The exercise:
Rewrite every line in the items below, changing "Screen dimensions" to "Display size" and leaving everything else as it is.
========================================================================
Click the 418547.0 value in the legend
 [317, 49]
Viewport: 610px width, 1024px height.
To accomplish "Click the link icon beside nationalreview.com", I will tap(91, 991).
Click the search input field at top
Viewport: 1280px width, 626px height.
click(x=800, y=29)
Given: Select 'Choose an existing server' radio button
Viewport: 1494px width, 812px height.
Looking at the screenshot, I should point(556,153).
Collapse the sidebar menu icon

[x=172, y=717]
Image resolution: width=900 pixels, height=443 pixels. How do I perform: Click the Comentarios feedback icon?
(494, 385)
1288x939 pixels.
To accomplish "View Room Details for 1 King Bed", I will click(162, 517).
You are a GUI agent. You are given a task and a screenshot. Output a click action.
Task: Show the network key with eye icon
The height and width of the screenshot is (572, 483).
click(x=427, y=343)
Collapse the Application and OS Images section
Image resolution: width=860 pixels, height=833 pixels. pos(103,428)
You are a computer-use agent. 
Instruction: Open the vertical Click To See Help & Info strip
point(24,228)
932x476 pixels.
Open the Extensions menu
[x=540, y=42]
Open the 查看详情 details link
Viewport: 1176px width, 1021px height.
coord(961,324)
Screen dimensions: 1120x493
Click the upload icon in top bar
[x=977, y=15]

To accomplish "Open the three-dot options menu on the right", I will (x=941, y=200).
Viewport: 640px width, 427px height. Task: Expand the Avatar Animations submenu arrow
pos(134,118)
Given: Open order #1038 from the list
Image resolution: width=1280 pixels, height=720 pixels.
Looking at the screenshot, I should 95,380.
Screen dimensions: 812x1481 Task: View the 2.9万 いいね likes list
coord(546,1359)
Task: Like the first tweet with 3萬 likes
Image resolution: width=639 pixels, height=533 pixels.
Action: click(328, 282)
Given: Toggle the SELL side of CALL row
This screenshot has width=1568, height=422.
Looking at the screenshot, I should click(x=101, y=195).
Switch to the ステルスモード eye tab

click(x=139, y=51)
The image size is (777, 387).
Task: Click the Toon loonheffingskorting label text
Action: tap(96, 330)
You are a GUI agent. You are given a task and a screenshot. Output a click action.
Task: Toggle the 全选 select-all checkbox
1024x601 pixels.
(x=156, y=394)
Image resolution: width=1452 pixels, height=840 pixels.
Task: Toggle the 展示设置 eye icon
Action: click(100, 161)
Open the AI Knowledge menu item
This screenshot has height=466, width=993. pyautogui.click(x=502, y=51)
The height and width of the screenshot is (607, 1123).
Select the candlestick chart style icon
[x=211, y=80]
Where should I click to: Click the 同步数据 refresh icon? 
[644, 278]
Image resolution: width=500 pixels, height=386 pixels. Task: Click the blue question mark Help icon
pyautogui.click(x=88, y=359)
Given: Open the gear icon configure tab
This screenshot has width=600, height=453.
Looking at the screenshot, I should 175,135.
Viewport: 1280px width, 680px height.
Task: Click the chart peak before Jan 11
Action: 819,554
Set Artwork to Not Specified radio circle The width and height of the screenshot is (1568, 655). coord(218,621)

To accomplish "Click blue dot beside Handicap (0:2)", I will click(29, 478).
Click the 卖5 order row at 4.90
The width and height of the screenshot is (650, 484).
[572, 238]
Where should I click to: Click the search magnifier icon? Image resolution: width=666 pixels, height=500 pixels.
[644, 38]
========================================================================
Problem solution:
Click the 418547.0 value in the legend
 [317, 49]
Viewport: 610px width, 1024px height.
To accomplish "Click the link icon beside nationalreview.com", I will tap(91, 991).
Click the search input field at top
Viewport: 1280px width, 626px height.
click(x=800, y=29)
Given: Select 'Choose an existing server' radio button
Viewport: 1494px width, 812px height.
Looking at the screenshot, I should point(556,153).
Collapse the sidebar menu icon

[x=172, y=717]
Image resolution: width=900 pixels, height=443 pixels. How do I perform: Click the Comentarios feedback icon?
(494, 385)
1288x939 pixels.
To accomplish "View Room Details for 1 King Bed", I will click(162, 517).
You are a GUI agent. You are given a task and a screenshot. Output a click action.
Task: Show the network key with eye icon
The height and width of the screenshot is (572, 483).
click(x=427, y=343)
Collapse the Application and OS Images section
Image resolution: width=860 pixels, height=833 pixels. pos(103,428)
You are a computer-use agent. 
Instruction: Open the vertical Click To See Help & Info strip
point(24,228)
932x476 pixels.
Open the Extensions menu
[x=540, y=42]
Open the 查看详情 details link
Viewport: 1176px width, 1021px height.
coord(961,324)
Display size: 1120x493
Click the upload icon in top bar
[x=977, y=15]

To accomplish "Open the three-dot options menu on the right", I will (x=941, y=200).
Viewport: 640px width, 427px height. Task: Expand the Avatar Animations submenu arrow
pos(134,118)
Given: Open order #1038 from the list
Image resolution: width=1280 pixels, height=720 pixels.
Looking at the screenshot, I should 95,380.
Display size: 812x1481 Task: View the 2.9万 いいね likes list
coord(546,1359)
Task: Like the first tweet with 3萬 likes
Image resolution: width=639 pixels, height=533 pixels.
Action: click(328, 282)
Given: Toggle the SELL side of CALL row
This screenshot has width=1568, height=422.
Looking at the screenshot, I should click(x=101, y=195).
Switch to the ステルスモード eye tab

click(x=139, y=51)
The image size is (777, 387).
Task: Click the Toon loonheffingskorting label text
Action: tap(96, 330)
You are a GUI agent. You are given a task and a screenshot. Output a click action.
Task: Toggle the 全选 select-all checkbox
1024x601 pixels.
(x=156, y=394)
Image resolution: width=1452 pixels, height=840 pixels.
Task: Toggle the 展示设置 eye icon
Action: click(100, 161)
Open the AI Knowledge menu item
This screenshot has height=466, width=993. pyautogui.click(x=502, y=51)
The height and width of the screenshot is (607, 1123).
Select the candlestick chart style icon
[x=211, y=80]
Where should I click to: Click the 同步数据 refresh icon? 
[644, 278]
Image resolution: width=500 pixels, height=386 pixels. Task: Click the blue question mark Help icon
pyautogui.click(x=88, y=359)
Given: Open the gear icon configure tab
This screenshot has width=600, height=453.
Looking at the screenshot, I should 175,135.
Viewport: 1280px width, 680px height.
Task: Click the chart peak before Jan 11
Action: 819,554
Set Artwork to Not Specified radio circle The width and height of the screenshot is (1568, 655). coord(218,621)

To accomplish "Click blue dot beside Handicap (0:2)", I will click(29, 478).
Click the 卖5 order row at 4.90
The width and height of the screenshot is (650, 484).
[572, 238]
Where should I click to: Click the search magnifier icon? Image resolution: width=666 pixels, height=500 pixels.
[644, 38]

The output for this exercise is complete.